Segundo Foucault (1987), esse tipo de castigo desaparece no inicio do século XIX. 

“O grande espetáculo da punição física: o corpo supliciado é escamoteado; exclui-se do castigo a encenação da dor. Penetramos na época da sobriedade punitiva. Podemos considerar o desaparecimento dos suplícios como um objetivo mais ou menos alcançado, no período compreendido entre 1830 e 1848.” (Foucault, 1987).

E de fato, é claro que esse tipo de penitência não figura atualmente no nosso código penal. Mas nos últimos dias, diante dos noticiários envolvendo os chamados “justiceiros” que saíram pelas ruas das cidades brasileiras prendendo suspeitos a postes, e pondo um acusado amarrado sobre um formigueiro. Tudo isso sob aplausos de vozes conservadoras; e com o explícito apoio de “âncoras” de telejornais. Então, passei a refletir sobre a necessidade de reler Foucault. O pensador francês talvez possa nos ajudar a compreender esse aparente djavú das trevas.
 
O cenário é preocupante. Programas de televisão execram publicamente acusados de crimes; e promovem uma midiática apologia aos linchamentos. Pessoas envolvidas por uma enorme sensação de insegurança - oriunda em grande parte, dessa espetacularização da violência - exigem penas mais duras para os “desviantes” independentemente das causas ou circunstâncias sociais que os levem a praticar os crimes; gente pacata e tradicionalmente tolerante passa a aceitar com maior facilidade o desrespeito aos direitos humanos de pessoas envolvidas com delitos. Até a nefasta e injustificável redução da maioridade penal consegue adeptos entre pessoas aparentemente esclarecidas e sensatas. Dai para uma defesa da pena de morte, pode ser questão de tempo, comoção e ou oportunidade! 

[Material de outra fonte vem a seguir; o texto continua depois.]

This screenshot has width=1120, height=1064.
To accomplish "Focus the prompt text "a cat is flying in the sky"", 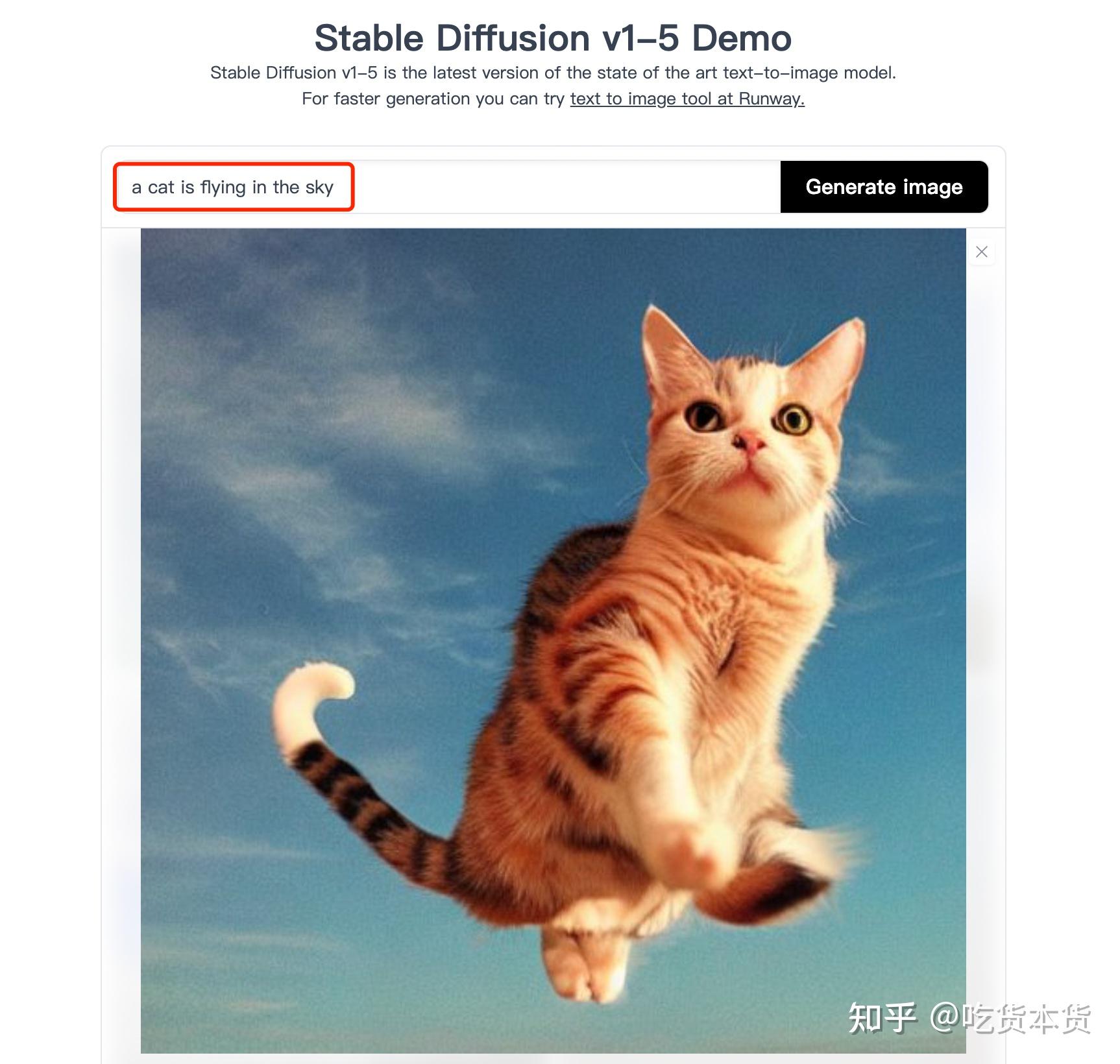I will 232,187.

Tenho me dedicado a reler Michel Foucault e cada vez mais, vou encontrando relações, coincidências, sinergias e hipertextos ligando a sua obra a nossa realidade atual. História da Loucura; História da Sexualidade; Vigiar e Punir vão oferecendo chaves importantes para examinar cuidadosamente o que chega a se apresentar como certo saudosismo sádico que aponta para uma reedição dos “suplícios”. E o pior de tudo, uma versão moderna, midiática, high-tech que parece contar com público disposto a oferecer audiência crescente a esses “espetáculos”. 

Estou lendo e recomendo Michel Foucault!